Thank you for your responses. I have reformatted the second question a little bit. If I don’t explicitly set dataLoader->AddBackgroundTree(treeB2, 1./6326631), like I do with treeB1a through treeB1d above, what happens if I don’t explicitly set weights?

MVAAllUpdate.C (14.2 KB)

This question relates back to the above file from this post. With the way I have set up my TMVA::DataLoader() objects here in the file, is my goal of treating the collection of thermal background trees (thermal0SumTree through thermal3SumTree) as a single background achieved with setting

int numThermal = thermal0SumTree -> GetEntries() + thermal1SumTree -> GetEntries() + thermal2SumTree -> GetEntries() + thermal3SumTree -> GetEntries();
double thermalWeight = 1. / numThermal;

dataLoader -> AddBackgroundTree(thermal0SumTree, thermalWeight);
dataLoader -> AddBackgroundTree(thermal1SumTree, thermalWeight);
dataLoader -> AddBackgroundTree(thermal2SumTree, thermalWeight);
dataLoader -> AddBackgroundTree(thermal3SumTree, thermalWeight);

Or if I do this, would I also have to also manually set weights to the other background trees as well?
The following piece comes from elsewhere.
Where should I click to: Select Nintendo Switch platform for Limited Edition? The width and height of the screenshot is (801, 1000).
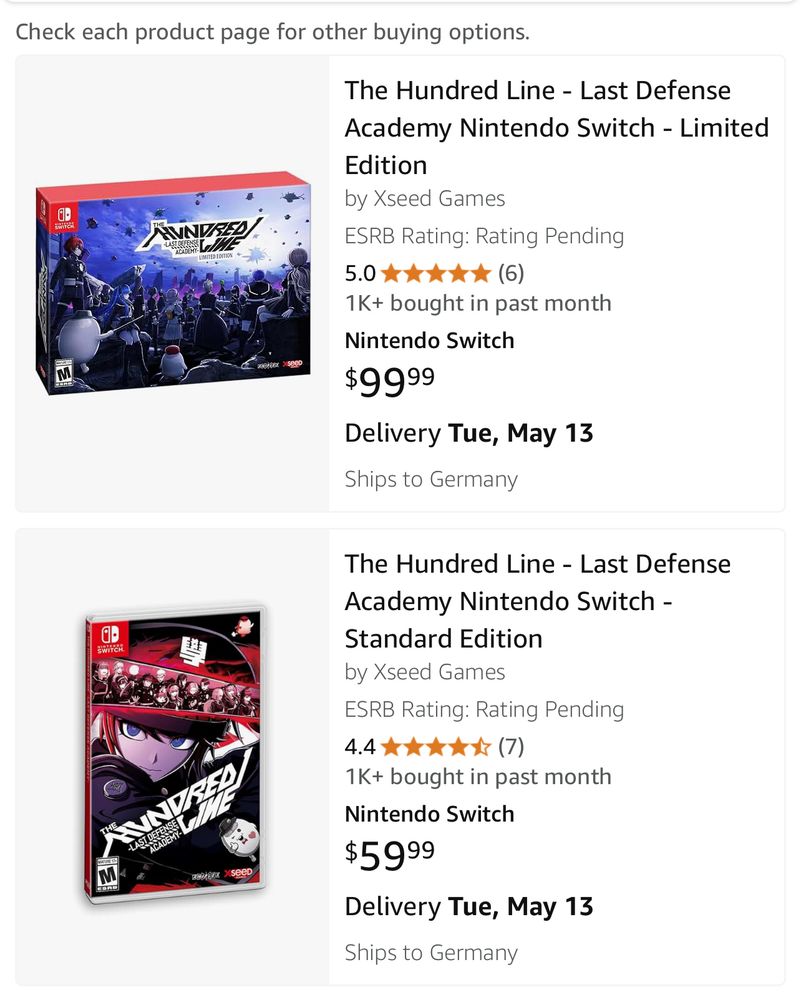pos(429,340)
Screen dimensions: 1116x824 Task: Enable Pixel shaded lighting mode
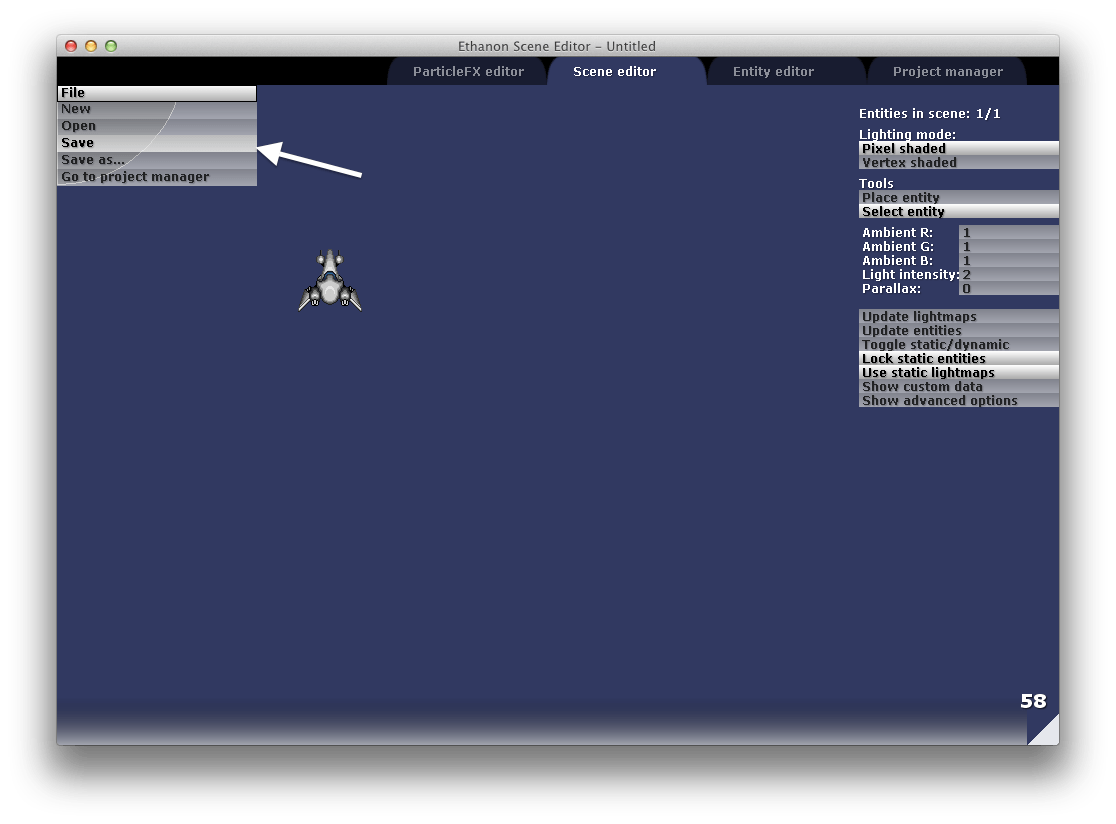[x=958, y=148]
The other backgrounds and signals are successfully contained in single trees, unlike this one thermal background which is split over 4 trees. I worry that if I just add the 4 thermal trees as background trees but without weights, their differing number of events could bias collecting training and testing samples towards one of the thermal trees over the others, when I would like sampling to be equally likely between these trees.